Rolling horizon approach

A rolling horizon approach can be used for multiple use cases, e.g.

  • to force a break with the perfect foresight paradigm and to model imperfect foresight

  • to reduce model complexity and ensure model solvability.

The idea is to slice your overall optimization time frame into shorter horizons and thus loose the perfect foresight assumption as well as the global optimum over the entire simulation time frame. In order to prevent storage units from being emptied at the end of each time slice, an overlap should be defined. I.e., only parts of the next time slice are used while the overlap is dropped.

The following figure explains the basic idea.
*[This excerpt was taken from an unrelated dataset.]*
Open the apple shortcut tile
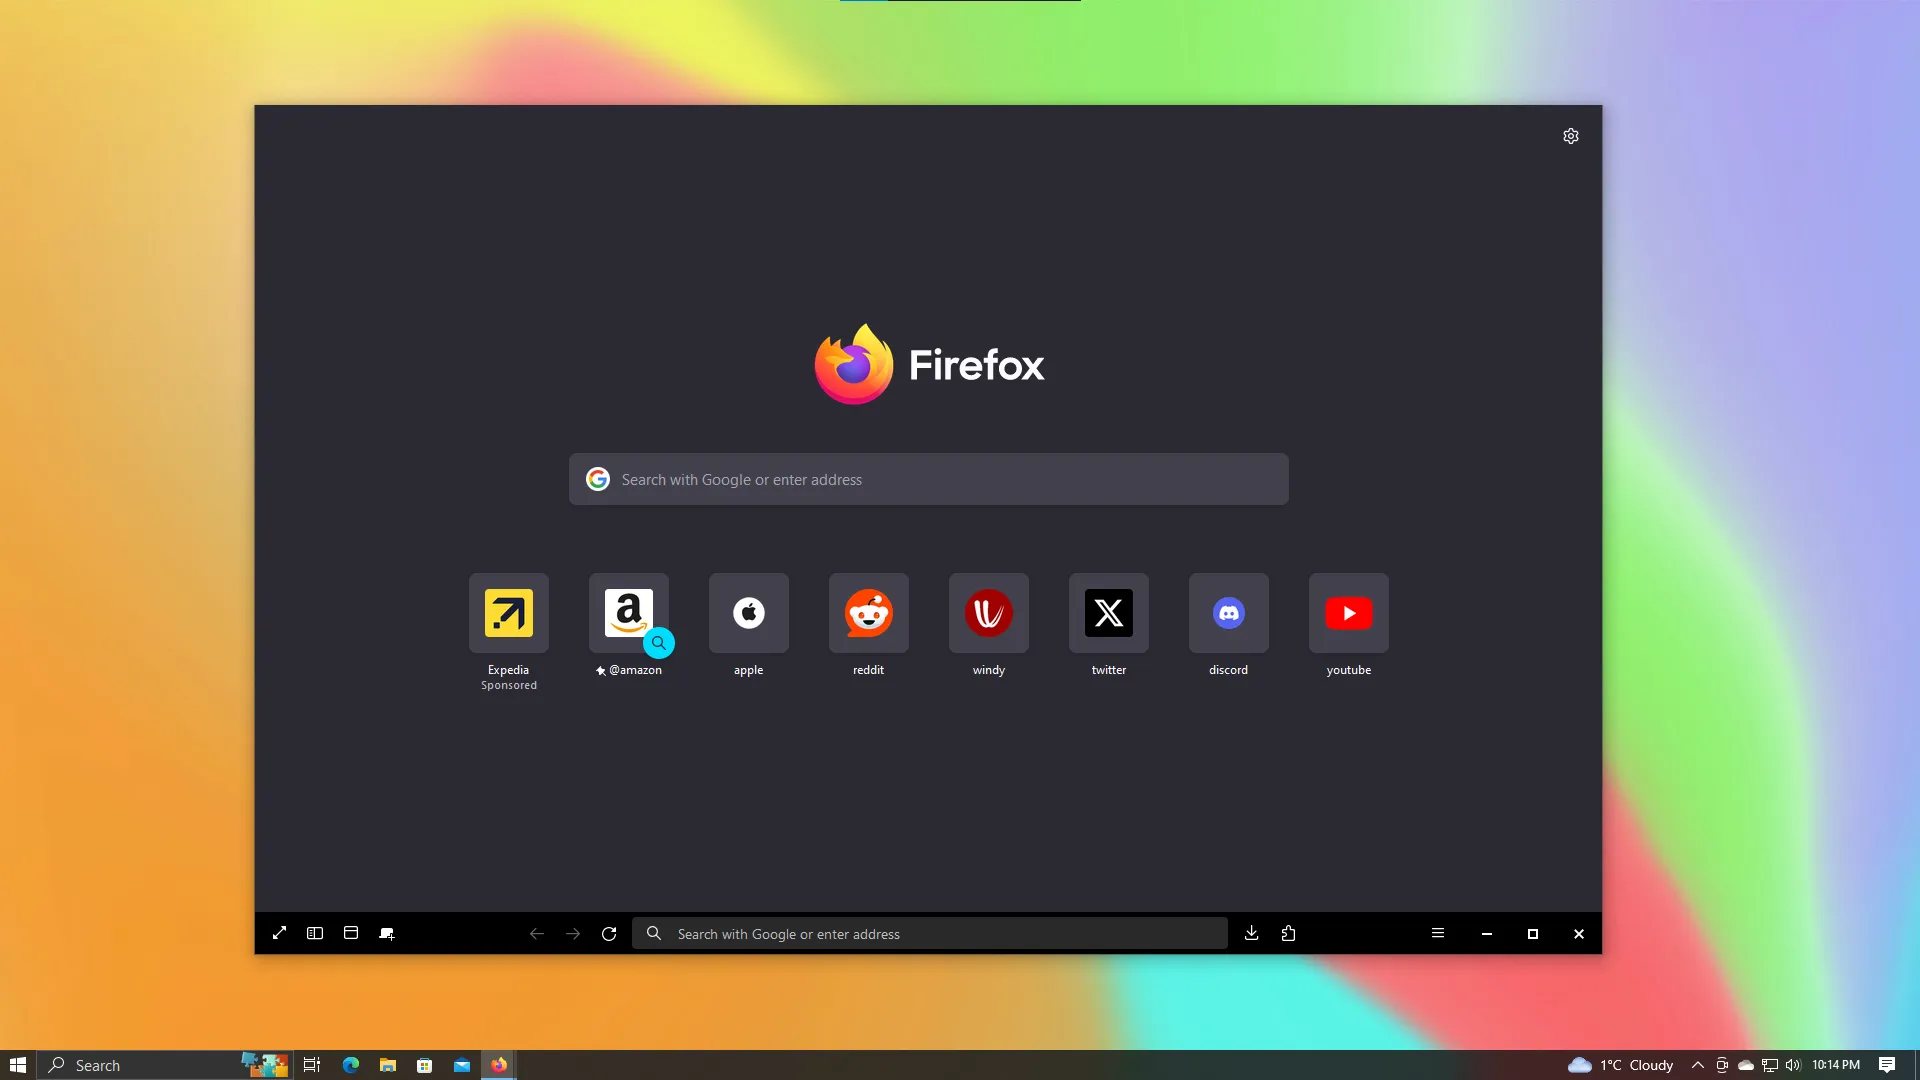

../_images/rolling_horizon.png

Image based on Büllesbach (2018), p. 62 and Marquant et al. (2015), p. 2141

The model results are then obtained by concatenating the results for the individual time slices. There is a rolling horizon implementation integrated as an alternative to a perfect foresight simulation in pommesdispatch, see Using pommesdispatch.

References

Büllesbach, Fabian (2018): Simulation von Stromspeichertechnologien in regionaler und technischer Differenzierung. Freie wissenschaftliche Arbeit zur Erlangung des Grades eines Master of Science am Fachgebiet Energie- und Ressourcenmanagement der TU Berlin.

Marquant, Julien F. ; Evins, Ralph and Carmeliet, Jan (2015): Reducing Computation Time with a Rolling Horizon Approach Applied to a MILP Formulation of Multiple Urban Energy Hub System. In: Procedia Computer Science 51 (2015), S. 2137–2146. – ISSN 18770509.